Wednesday, April 14, 2010

Project 365 (104/365): Tommy Cooper

.:104/365: Tommy Cooper:.



When a man can just stand there and do absolutely nothing for ten minutes and elicit uproarious laughter for it, you just know that there is something special about this guy.

Many magicians regard Tommy Cooper as the funniest man alive, and it’s hard to disagree with that evaluation. Throughout his television career, his unbelievable comic timing, his notorious habit for laughing at his own jokes before he even delivers his punchlines, all of these things come together and produce a man who seems to tickle every person’s funny bone with no effort at all.

When you consider his comedic material, Tommy’s jokes aren’t terribly well-written, or even that amazing. But it’s the presence that he emanated whenever he was performing that just sold his act as something better than anyone who would try to take his material and rip it off word for word. It’s a talent he had in spades, and it was something very few people not named Palito (Rest in peace, sir.) were capable of doing. Clearly, Tommy was a rare find, and a consummate entertainer, through and through.

I believe that the greatest magic trick Tommy has ever done is to generate laughter from virtually nothing. Just by standing there, just by looking at his audience, he already gets people laughing and rolling in the aisles, for no discernable reason. The man may have done amazing magic, but he was the greatest magic to behold: I cannot think of another man who can get the reactions he does while doing so little. He is simply at a whole different level.

With humble beginnings in the world of magic, Tommy Cooper has become a household name to many people, especially in Britain. His devilish sense of humor, his childlike impish nature, all of these combined to make for a man who was funny, but extremely talented in the magic arts. Many people tend to think that he was always a bumbling magician, yet nobody realized that it was all part of the act. Tommy Cooper did not make a mistake unless Tommy Cooper wanted to make a mistake. He was very precise and very adept with his moves, his choreography, everything. There wasn’t a wasted moment in his movement and his approach.

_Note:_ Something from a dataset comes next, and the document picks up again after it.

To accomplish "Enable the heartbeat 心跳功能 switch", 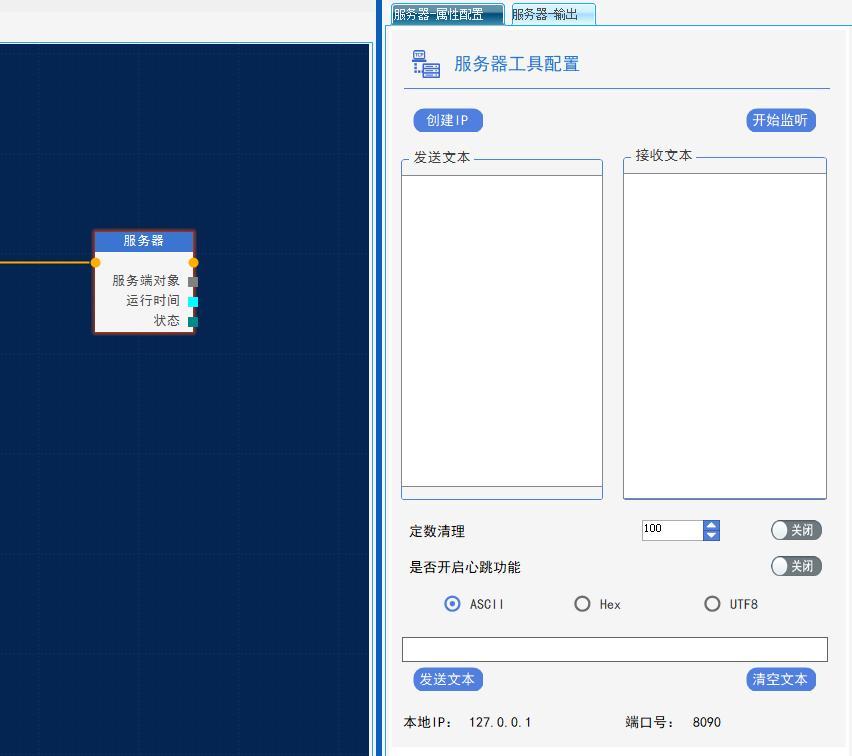I will click(x=795, y=566).
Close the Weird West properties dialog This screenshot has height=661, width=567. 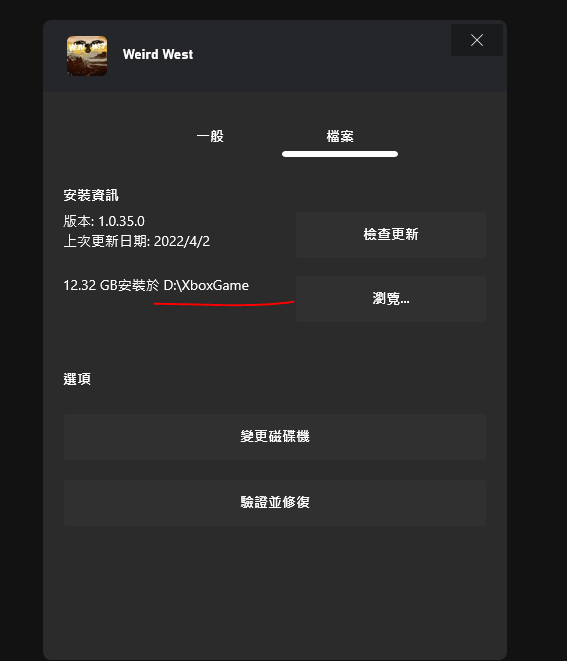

It was very unfortunate though that he passed on in 1987. As an esteemed member of the Magic Circle, the man passed away in the only way that seemed fitting of a performer of his calibre: he died onstage, while performing, due to a massive heart attack. His trademark red fez, one that has adorned his head anytime he was seen doing magic ever since he supposedly borrowed a similar hat from a stranger, fell off his head when he slumped onstage and breathed his last. It was almost a symbolic gesture that it was the end of the laughter for a man who, for decades, was the most naturally funny man the world has ever known.

Many people will point to his ill qualities, his vices and his shortcomings, but ultimately, few will deny that despite all these things, Tommy Cooper was an amazing performer, and someone many comedy magicians and even comics aspire to be like.